__Requirement__.
In the records below, find the line that contains "Electrical and Electronic" and the line that contains "Bewertung schreiben (520, 1674)". Set down exactly those lines and every line between them, and nothing more.

__Material for the task__.

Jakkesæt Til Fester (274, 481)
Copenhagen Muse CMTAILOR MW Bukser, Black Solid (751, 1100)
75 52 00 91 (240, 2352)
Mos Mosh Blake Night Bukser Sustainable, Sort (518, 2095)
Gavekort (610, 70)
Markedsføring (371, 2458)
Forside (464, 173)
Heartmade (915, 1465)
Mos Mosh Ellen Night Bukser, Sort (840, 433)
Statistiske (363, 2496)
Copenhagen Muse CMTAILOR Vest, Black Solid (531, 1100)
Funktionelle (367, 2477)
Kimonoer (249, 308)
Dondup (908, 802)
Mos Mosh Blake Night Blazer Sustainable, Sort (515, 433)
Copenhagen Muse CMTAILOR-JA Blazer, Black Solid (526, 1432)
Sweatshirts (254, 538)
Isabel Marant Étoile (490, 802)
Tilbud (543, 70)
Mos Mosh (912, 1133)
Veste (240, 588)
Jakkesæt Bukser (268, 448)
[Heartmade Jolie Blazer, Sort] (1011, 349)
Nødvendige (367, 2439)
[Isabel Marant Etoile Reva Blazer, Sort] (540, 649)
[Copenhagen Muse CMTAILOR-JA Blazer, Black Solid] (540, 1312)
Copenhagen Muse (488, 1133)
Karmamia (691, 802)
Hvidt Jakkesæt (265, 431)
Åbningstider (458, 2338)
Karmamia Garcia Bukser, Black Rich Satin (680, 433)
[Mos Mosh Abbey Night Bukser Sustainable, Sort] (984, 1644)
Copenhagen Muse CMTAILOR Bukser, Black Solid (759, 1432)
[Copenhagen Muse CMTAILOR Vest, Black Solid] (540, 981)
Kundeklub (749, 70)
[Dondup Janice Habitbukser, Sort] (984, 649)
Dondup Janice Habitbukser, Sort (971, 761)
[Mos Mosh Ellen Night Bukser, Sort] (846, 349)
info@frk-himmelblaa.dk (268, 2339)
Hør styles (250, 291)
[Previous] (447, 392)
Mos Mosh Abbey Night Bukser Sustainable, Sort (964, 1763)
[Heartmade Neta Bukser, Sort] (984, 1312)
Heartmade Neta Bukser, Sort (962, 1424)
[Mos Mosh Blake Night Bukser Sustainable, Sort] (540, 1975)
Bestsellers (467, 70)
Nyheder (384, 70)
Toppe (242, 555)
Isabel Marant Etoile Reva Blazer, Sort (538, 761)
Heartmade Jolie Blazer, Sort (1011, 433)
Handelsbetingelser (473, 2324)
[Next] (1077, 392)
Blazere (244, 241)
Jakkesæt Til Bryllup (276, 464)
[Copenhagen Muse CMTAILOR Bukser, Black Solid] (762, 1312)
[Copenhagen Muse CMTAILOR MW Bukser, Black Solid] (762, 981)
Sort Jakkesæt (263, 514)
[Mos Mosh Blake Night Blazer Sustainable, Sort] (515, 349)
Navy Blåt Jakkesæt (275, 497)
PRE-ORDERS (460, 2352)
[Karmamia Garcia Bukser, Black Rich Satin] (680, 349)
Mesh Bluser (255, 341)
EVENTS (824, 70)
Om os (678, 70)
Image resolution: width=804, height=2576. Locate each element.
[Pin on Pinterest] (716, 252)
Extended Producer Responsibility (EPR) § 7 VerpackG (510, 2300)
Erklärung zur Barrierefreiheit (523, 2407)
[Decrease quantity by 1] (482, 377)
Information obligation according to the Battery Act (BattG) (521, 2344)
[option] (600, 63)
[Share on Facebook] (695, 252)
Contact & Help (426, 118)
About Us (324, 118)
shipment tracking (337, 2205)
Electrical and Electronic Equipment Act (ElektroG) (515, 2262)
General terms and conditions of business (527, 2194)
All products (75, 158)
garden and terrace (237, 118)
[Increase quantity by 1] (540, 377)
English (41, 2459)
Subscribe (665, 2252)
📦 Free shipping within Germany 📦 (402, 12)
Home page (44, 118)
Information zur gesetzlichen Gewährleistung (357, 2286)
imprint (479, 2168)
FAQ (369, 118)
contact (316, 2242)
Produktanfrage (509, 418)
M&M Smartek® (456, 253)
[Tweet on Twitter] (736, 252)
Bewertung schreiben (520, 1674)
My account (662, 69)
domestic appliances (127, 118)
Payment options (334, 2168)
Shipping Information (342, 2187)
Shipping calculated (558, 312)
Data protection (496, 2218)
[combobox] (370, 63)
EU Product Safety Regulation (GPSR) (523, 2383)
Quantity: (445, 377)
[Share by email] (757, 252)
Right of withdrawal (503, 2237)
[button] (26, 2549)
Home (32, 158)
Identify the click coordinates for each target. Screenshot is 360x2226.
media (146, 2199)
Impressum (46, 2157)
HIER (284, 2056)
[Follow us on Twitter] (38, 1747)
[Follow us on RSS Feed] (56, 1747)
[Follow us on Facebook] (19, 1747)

__Result__.
Electrical and Electronic Equipment Act (ElektroG) (515, 2262)
General terms and conditions of business (527, 2194)
All products (75, 158)
garden and terrace (237, 118)
[Increase quantity by 1] (540, 377)
English (41, 2459)
Subscribe (665, 2252)
📦 Free shipping within Germany 📦 (402, 12)
Home page (44, 118)
Information zur gesetzlichen Gewährleistung (357, 2286)
imprint (479, 2168)
FAQ (369, 118)
contact (316, 2242)
Produktanfrage (509, 418)
M&M Smartek® (456, 253)
[Tweet on Twitter] (736, 252)
Bewertung schreiben (520, 1674)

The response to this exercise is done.